12. The method of claim 11, wherein the volume of buffer probed by the optical detector comprises between 50 nL and 0.001 nL.

13. The method of claim 11, wherein said adjusting comprises adding small amount of acid or base to the buffer solution.

14. The method of claim 1, wherein the porous electrode comprises pores sized to accept a molecule of interest and exclude molecules larger than the molecule of interest.

15. The method of claim 1, wherein the porous electrode comprises a multi-layer porous film, having a first layer sized to accept a first molecule of interest and a second layer to accept a second molecule of interest.

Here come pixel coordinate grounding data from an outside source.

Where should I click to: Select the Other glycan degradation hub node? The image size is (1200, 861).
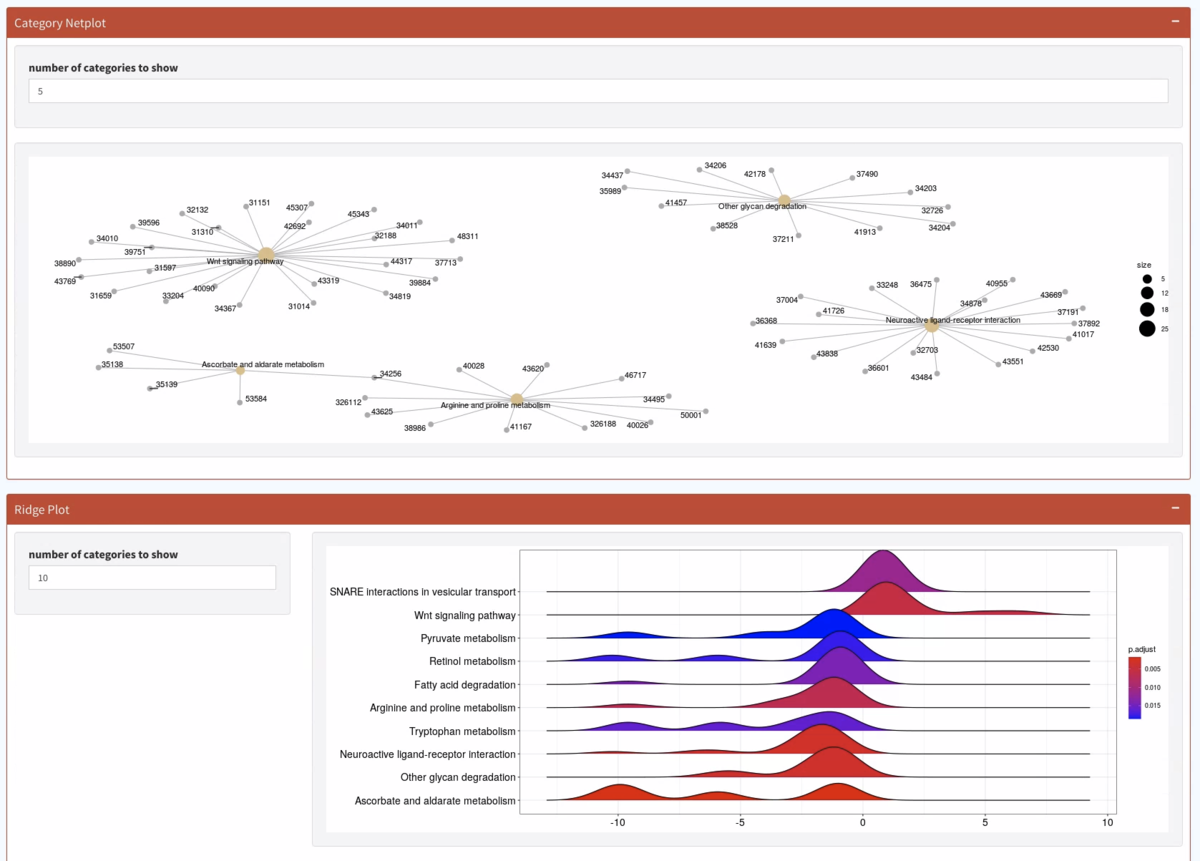[785, 201]
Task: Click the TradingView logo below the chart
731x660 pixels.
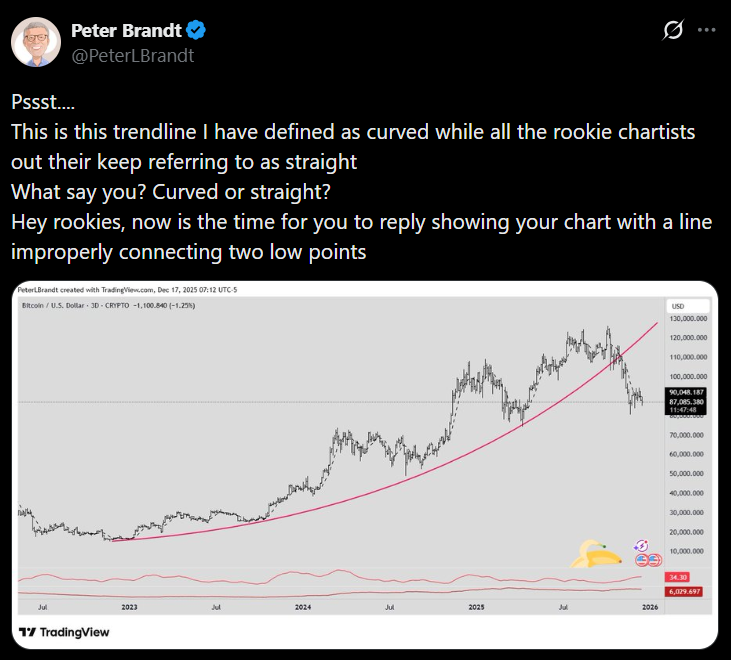Action: [x=64, y=632]
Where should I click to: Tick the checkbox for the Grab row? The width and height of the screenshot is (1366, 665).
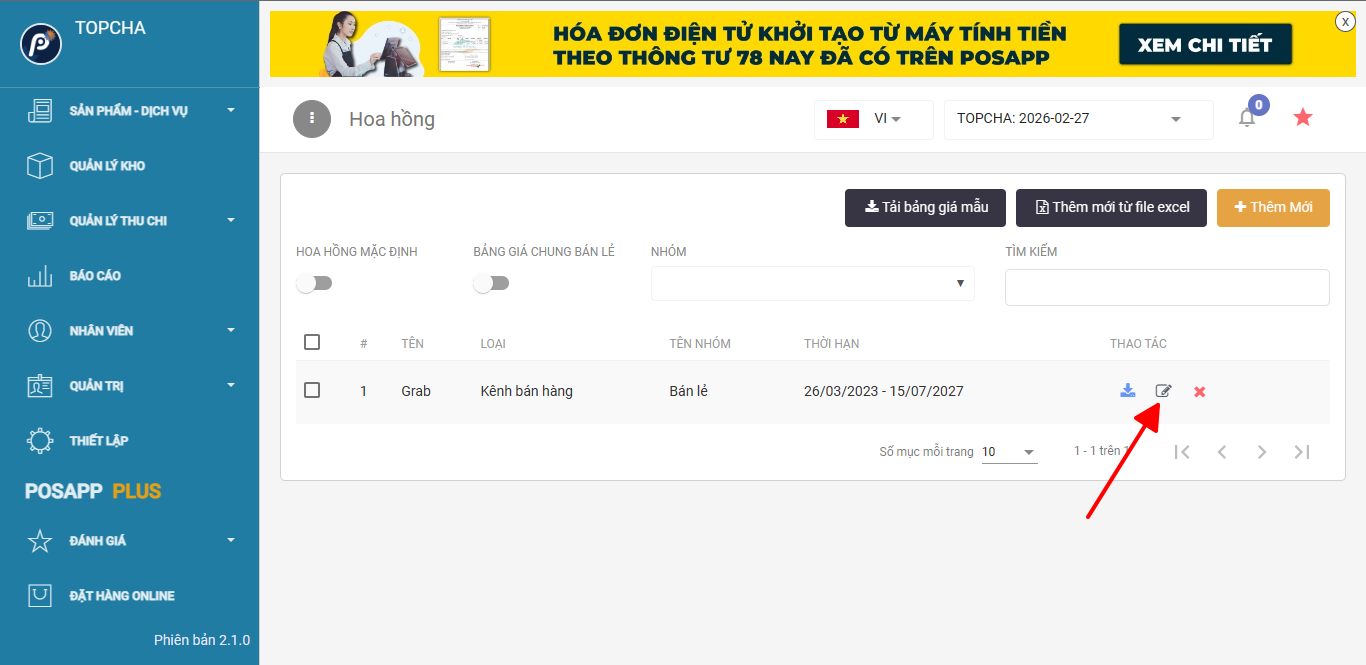point(312,390)
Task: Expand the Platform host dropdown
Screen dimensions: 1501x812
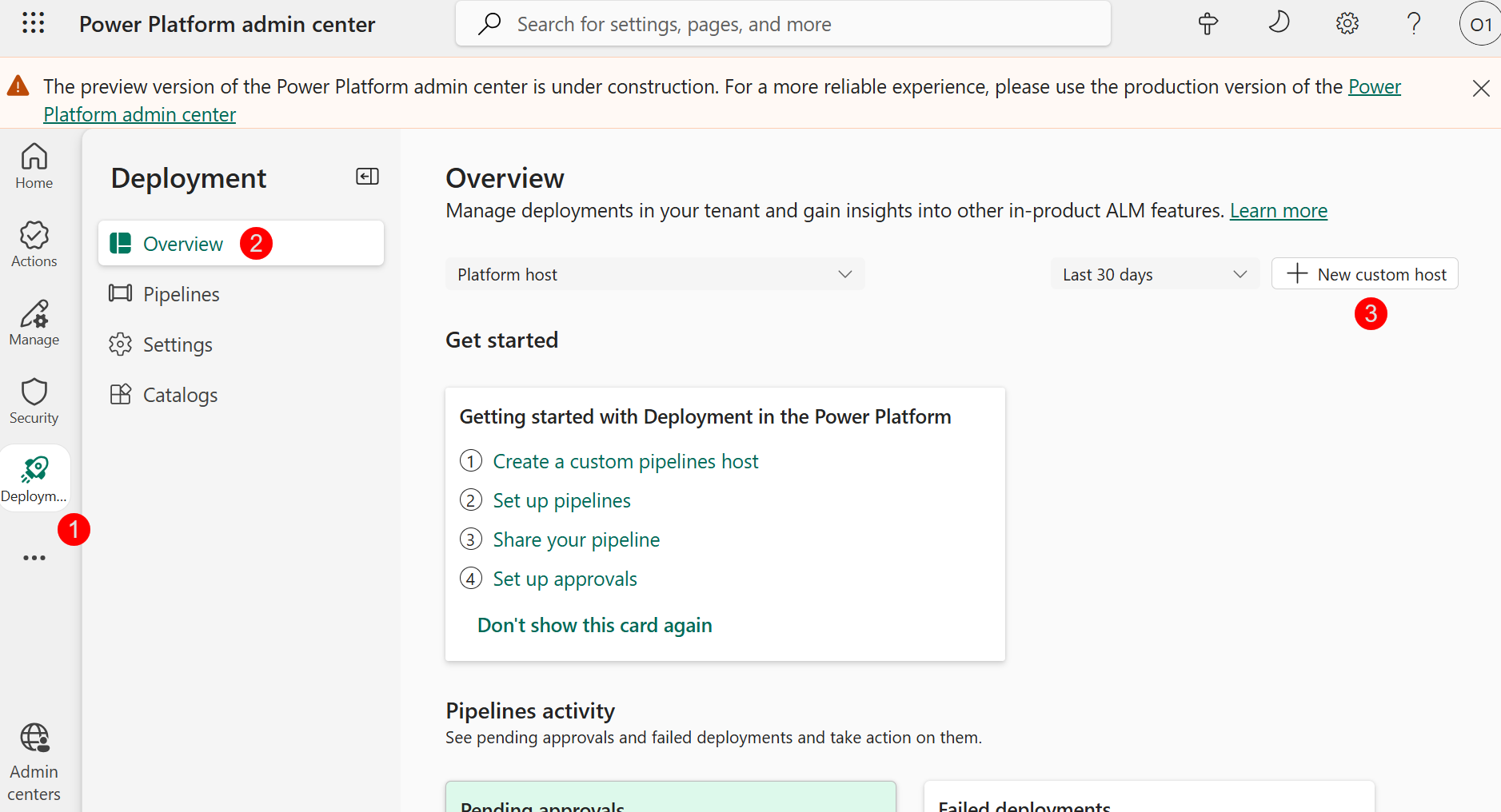Action: (654, 274)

16. A method for detecting, concentrating, and separating charged molecules from solution comprising: exposing a solution containing the charged molecules to a material substrate having a porous electrode with pores sized according to a molecule of interest; adjusting the pH of the solution to cause charged molecules to be captured and concentrated by the porous electrode, and separated from other molecules in the solution; and simultaneously optically detecting charged molecules captured by the porous electrode.

17. The method of claim 16, wherein said adjusting comprises setting the pH of the solution to a value equal to the protein isoelectric point of a molecule of interest to be captured and concentrated.

18. The method of claim 17, wherein the volume of solution is probed by the optical detector comprises between 50 nL and 0.001 nL.

19. The method of claim 16, wherein the porous electrode comprises pores sized to accept a molecule of interest and exclude molecules larger than the molecule of interest.